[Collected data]
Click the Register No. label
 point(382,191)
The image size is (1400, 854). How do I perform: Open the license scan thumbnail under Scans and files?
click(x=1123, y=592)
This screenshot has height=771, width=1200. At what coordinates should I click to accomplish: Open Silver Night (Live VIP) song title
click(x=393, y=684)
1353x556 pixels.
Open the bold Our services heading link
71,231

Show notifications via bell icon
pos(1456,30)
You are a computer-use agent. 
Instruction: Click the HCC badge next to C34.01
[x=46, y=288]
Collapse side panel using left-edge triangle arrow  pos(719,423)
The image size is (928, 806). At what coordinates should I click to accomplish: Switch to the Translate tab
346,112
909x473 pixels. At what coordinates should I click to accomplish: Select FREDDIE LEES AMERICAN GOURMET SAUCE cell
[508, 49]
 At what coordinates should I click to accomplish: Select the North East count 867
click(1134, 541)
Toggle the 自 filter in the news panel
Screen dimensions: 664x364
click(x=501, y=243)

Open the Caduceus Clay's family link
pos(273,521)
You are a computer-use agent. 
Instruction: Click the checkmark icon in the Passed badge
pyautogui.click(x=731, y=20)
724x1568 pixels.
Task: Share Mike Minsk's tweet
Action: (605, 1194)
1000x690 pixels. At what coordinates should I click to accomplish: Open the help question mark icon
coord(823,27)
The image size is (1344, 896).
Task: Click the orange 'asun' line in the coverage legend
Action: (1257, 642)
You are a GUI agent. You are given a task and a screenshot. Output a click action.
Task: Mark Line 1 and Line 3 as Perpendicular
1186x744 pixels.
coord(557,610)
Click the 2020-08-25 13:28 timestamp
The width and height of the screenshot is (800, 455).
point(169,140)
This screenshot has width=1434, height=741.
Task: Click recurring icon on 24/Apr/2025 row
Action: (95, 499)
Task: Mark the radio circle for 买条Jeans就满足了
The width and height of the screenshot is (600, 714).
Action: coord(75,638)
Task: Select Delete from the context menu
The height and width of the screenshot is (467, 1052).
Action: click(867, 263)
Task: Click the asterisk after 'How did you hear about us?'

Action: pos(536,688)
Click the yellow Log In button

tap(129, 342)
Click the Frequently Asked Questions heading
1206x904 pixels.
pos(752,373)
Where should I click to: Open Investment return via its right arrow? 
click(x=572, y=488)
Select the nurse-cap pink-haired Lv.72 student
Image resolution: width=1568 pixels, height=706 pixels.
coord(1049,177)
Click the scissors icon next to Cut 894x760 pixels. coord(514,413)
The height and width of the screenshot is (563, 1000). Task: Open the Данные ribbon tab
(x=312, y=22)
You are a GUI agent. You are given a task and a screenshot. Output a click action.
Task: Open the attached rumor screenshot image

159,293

__Directions for this task__.
Reproduce each entry above exactly, keeping every character.

__Answer to this task__.
Click the Register No. label
 point(382,191)
The image size is (1400, 854). How do I perform: Open the license scan thumbnail under Scans and files?
click(x=1123, y=592)
This screenshot has height=771, width=1200. At what coordinates should I click to accomplish: Open Silver Night (Live VIP) song title
click(x=393, y=684)
1353x556 pixels.
Open the bold Our services heading link
71,231

Show notifications via bell icon
pos(1456,30)
You are a computer-use agent. 
Instruction: Click the HCC badge next to C34.01
[x=46, y=288]
Collapse side panel using left-edge triangle arrow  pos(719,423)
The image size is (928, 806). At what coordinates should I click to accomplish: Switch to the Translate tab
346,112
909x473 pixels. At what coordinates should I click to accomplish: Select FREDDIE LEES AMERICAN GOURMET SAUCE cell
[508, 49]
 At what coordinates should I click to accomplish: Select the North East count 867
click(1134, 541)
Toggle the 自 filter in the news panel
Screen dimensions: 664x364
click(x=501, y=243)

Open the Caduceus Clay's family link
pos(273,521)
You are a computer-use agent. 
Instruction: Click the checkmark icon in the Passed badge
pyautogui.click(x=731, y=20)
724x1568 pixels.
Task: Share Mike Minsk's tweet
Action: (605, 1194)
1000x690 pixels. At what coordinates should I click to accomplish: Open the help question mark icon
coord(823,27)
The image size is (1344, 896).
Task: Click the orange 'asun' line in the coverage legend
Action: (1257, 642)
You are a GUI agent. You are given a task and a screenshot. Output a click action.
Task: Mark Line 1 and Line 3 as Perpendicular
1186x744 pixels.
coord(557,610)
Click the 2020-08-25 13:28 timestamp
The width and height of the screenshot is (800, 455).
point(169,140)
This screenshot has width=1434, height=741.
Task: Click recurring icon on 24/Apr/2025 row
Action: (95, 499)
Task: Mark the radio circle for 买条Jeans就满足了
The width and height of the screenshot is (600, 714).
Action: coord(75,638)
Task: Select Delete from the context menu
The height and width of the screenshot is (467, 1052).
Action: click(867, 263)
Task: Click the asterisk after 'How did you hear about us?'

Action: pos(536,688)
Click the yellow Log In button

tap(129, 342)
Click the Frequently Asked Questions heading
1206x904 pixels.
pos(752,373)
Where should I click to: Open Investment return via its right arrow? 
click(x=572, y=488)
Select the nurse-cap pink-haired Lv.72 student
Image resolution: width=1568 pixels, height=706 pixels.
coord(1049,177)
Click the scissors icon next to Cut 894x760 pixels. coord(514,413)
The height and width of the screenshot is (563, 1000). Task: Open the Данные ribbon tab
(x=312, y=22)
You are a GUI agent. You are given a task and a screenshot. Output a click action.
Task: Open the attached rumor screenshot image

159,293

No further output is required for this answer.